PROBLEM TO WORK ON -> Look for the line with "You are a GUI"; please transcribe it and every later line in the entries exactly, up to the end, leaving pictures out.

Dataset entries:
§
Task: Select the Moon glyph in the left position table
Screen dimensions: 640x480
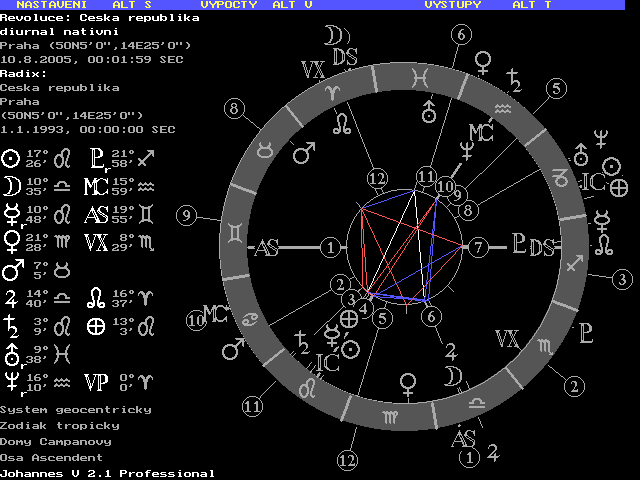Action: tap(11, 185)
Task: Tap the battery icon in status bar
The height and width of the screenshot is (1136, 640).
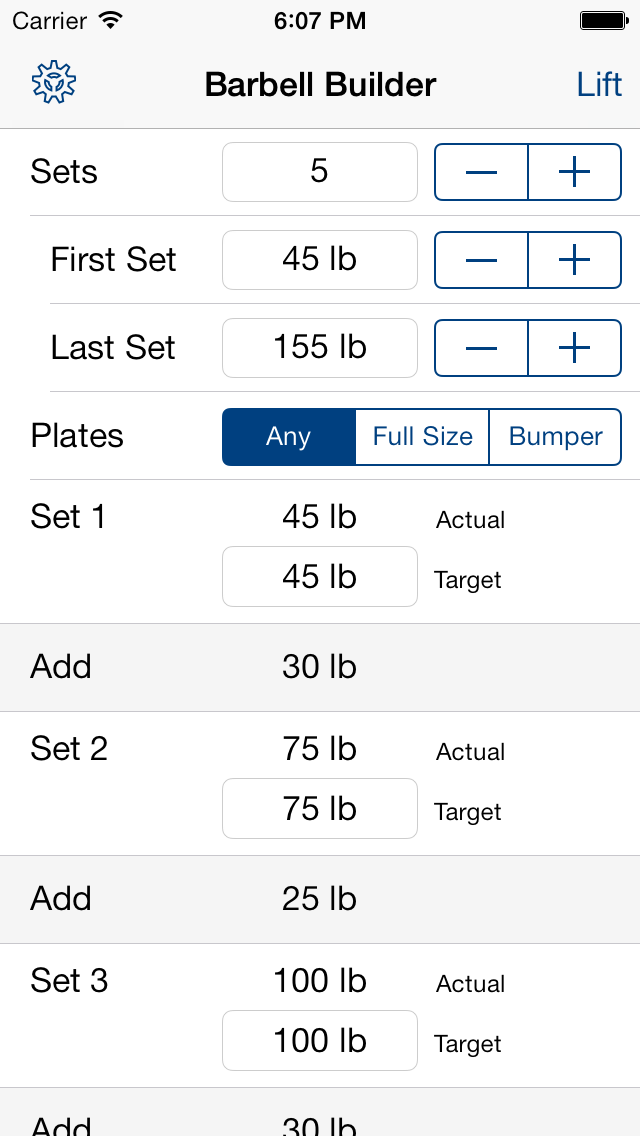Action: point(604,21)
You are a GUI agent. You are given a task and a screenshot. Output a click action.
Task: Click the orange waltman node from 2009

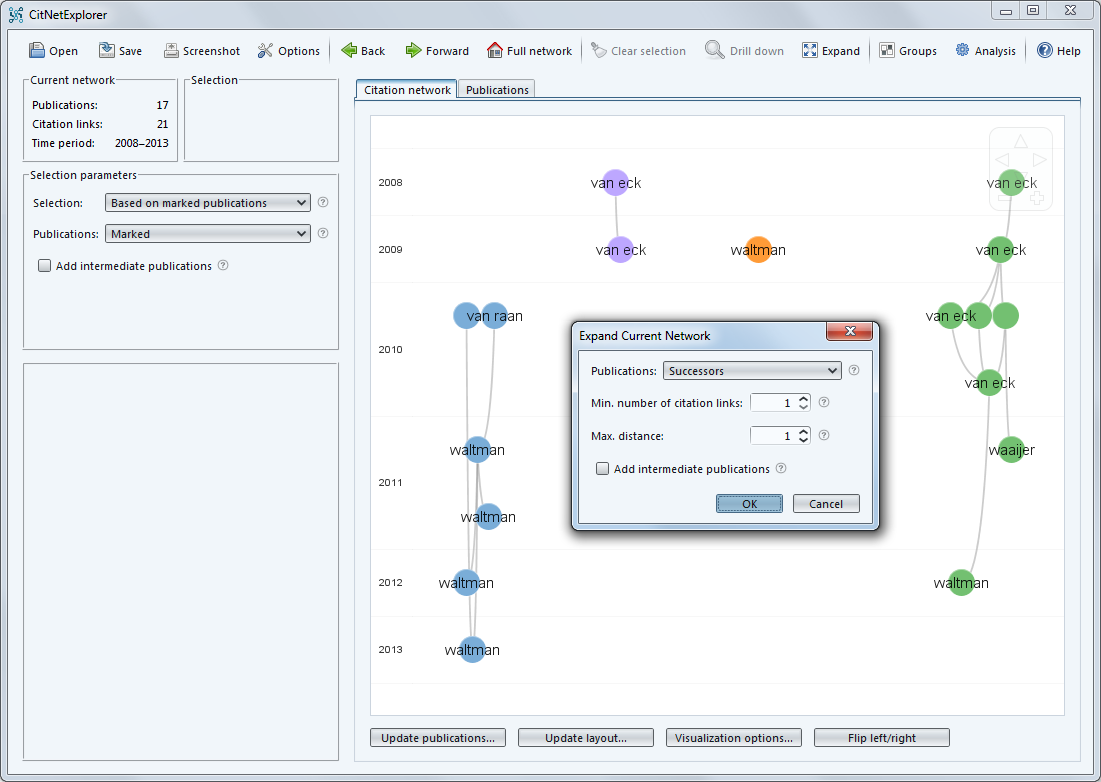coord(758,250)
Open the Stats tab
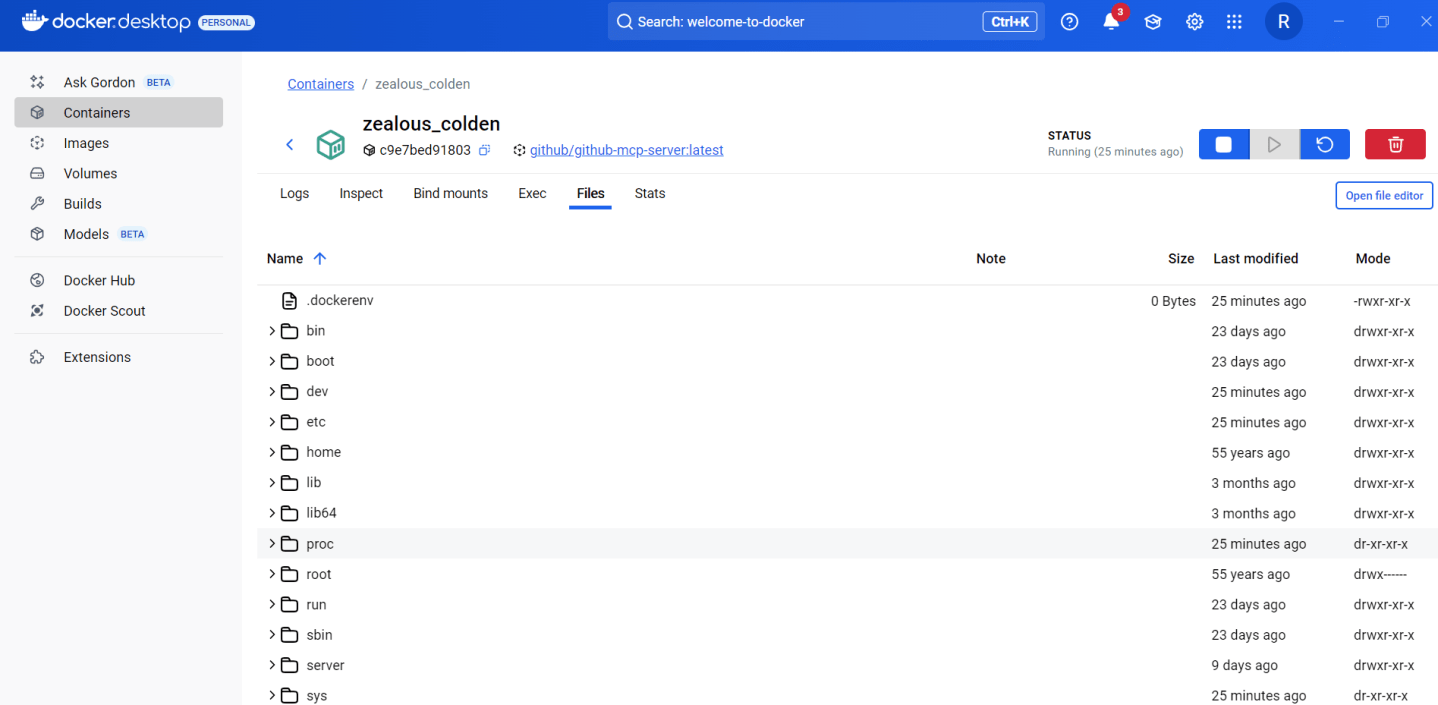This screenshot has width=1438, height=705. click(x=649, y=193)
§
EXPECTED ANSWER ->
You are a GUI agent. You are given a task and a screenshot. Output a click action.
Task: Click the orange waltman node from 2009

coord(758,250)
Open the Stats tab
This screenshot has width=1438, height=705. click(x=649, y=193)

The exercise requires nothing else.